The PTT Public Company Limited (PTT) of Thailand is the project’s main investor.
The oil refinery complex is set to be operational by 2018.
Igor Soglayev, General Director of Sarvors Company, a unit of Russia’s state-owned oil giant Rosneft, said the company would become PTT’s strategic partners in the project.
Sogolayev was quoted by local Vietnamese media as saying that the refinery would require huge backing from the central and provincial governments.
Such an investment would provide a boost for Vietnam whose GDP rose 5.54 per cent in the third quarter from a year earlier.

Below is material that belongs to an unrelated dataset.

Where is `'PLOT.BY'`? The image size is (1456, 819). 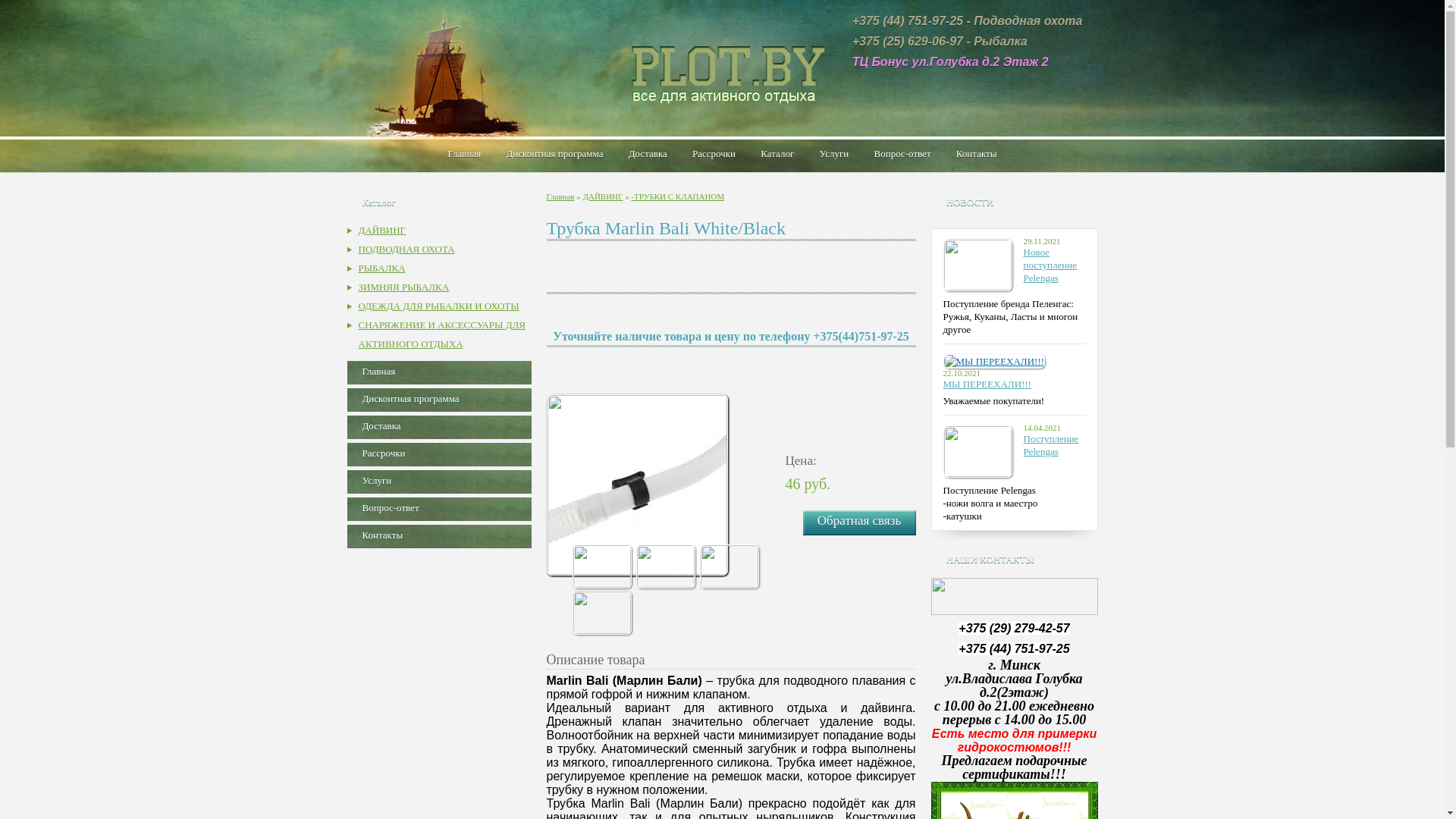 'PLOT.BY' is located at coordinates (720, 70).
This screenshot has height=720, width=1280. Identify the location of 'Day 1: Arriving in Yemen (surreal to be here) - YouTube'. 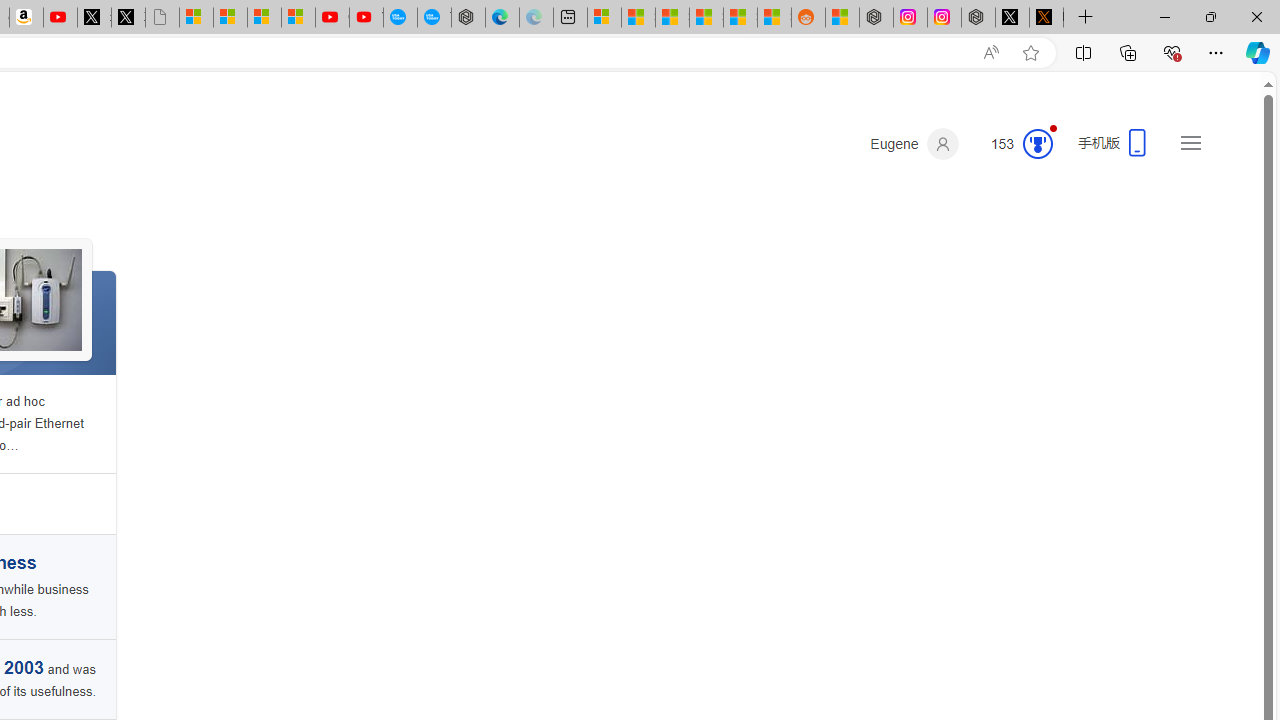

The oil refinery would have a capacity of 660,000 barrels per day (bpd), or almost five times the current capacity of the only existing facility, the Dung Quat refinery.
The proposed facility could be built in Nhon Hoi, about 1,000 km (620 miles) south of the capital Hanoi.
Russia and Vietnam have close defence ties after the two sides signed an agreement on military technology until 2020.
Meanwhile, Rosneft officials last week in Vietnam assessed the transparency of Nhon Hoi Economic Zone’s investment incentives and infrastructure conditions.
Rosneft President Igor Sechin is expected to accompany President Putin during his visit to Vietnam on November 12.
PTT says the refinery will cost around $28 billion and that they are looking for more investment partners for the project.
The Nhon Hoi complex will be one of the largest oil refinery complexes in Asia once in operation.